De ne pas comprendre ce qui se passait, de ne pas comprendre comment ça avait pu arriver la première fois et de ne pas savoir quand ça allait s’arrêter. Ce n’est que récemment que j’ai retrouvé certains détails que j’avais enfouis. Que j’ai réalisé, notamment, pourquoi il allait vite se cacher aux toilettes après. Je suis une chanceuse moi : il n’y a jamais eu pénétration. Je m’estime chanceuse… et je trouve ça dingue ! Je me rappelle des excuses que je lui donnais. Il se faisait harceler à l’école et puis au collège ensuite. Il était plus petit que les autres et se faisait insulter d’homosexuel. Alors évidemment il fallait bien qu’il trouve une façon de se prouver qu’il ne l’était pas, homosexuel. Je me souviens des fois où ma mère nous a surpris. Je me demande toujours si elle sait. Mais comment peut-on imaginer ce genre d’horreur au sein de son cocon familial. En particulier dans une famille déjà touchée par la tragédie.
J’ai 26 ans maintenant, et ça fait un an que j’ai réussi à franchir la porte d’un psychologue. Avant ça, je n’aurais jamais réussi à poser ces mots sans hurler et pleurer. J’ai une telle colère au fond de moi, une véritable haine. Contre lui, contre moi, contre la société qui ferme les yeux. Je me dégoute, je me déteste. Je ne peux pas me voir parce que quand je me regarde je le vois lui, je vois nos ressemblances physiques, je vois ses attouchements, je vois ce que je suis devenue par sa faute et j’ai envie de vomir. Il y a vraiment des moments plus difficiles que d’autres. Des terreurs nocturnes qui durent des semaines. Des poussées de colère difficiles à maîtriser.

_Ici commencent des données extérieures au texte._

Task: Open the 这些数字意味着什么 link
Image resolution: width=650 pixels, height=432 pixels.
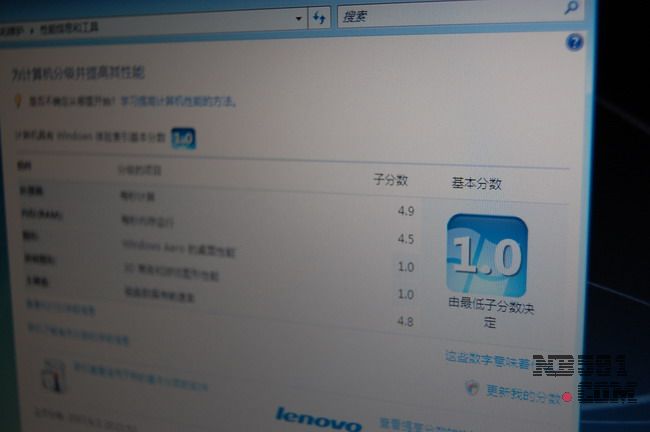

Mais en règle générale ça va mieux. Petit à petit ça ira mieux. Enfin je crois, enfin j’espère. Parce que plus le temps avance et plus je m’inquiète de ce que sera fait demain si je n’en parle pas à mes proches, si je ne le raye pas définitivement de ma vie. Je rêve d’être une maman, mais j’angoisse terriblement à l’idée qu’il soit toujours dans les parages. Je rêve d’être une maman, mais j’angoisse d’avoir deux enfants et de ne pas voir les signaux, ou de leur créer une angoisse à mon tour. Je sais que la thérapie saura m’épauler et je conseille à toutes les personnes qui en ressentent le besoin, de franchir ce pas salvateur. J’ai conscience que maintenant il ne s’agit plus de ma tragédie mais de mon combat. Et, maintenant que j’arrive à le dire, je n’ai jamais autant eu envie d’en parler, d’expliquer, de comprendre.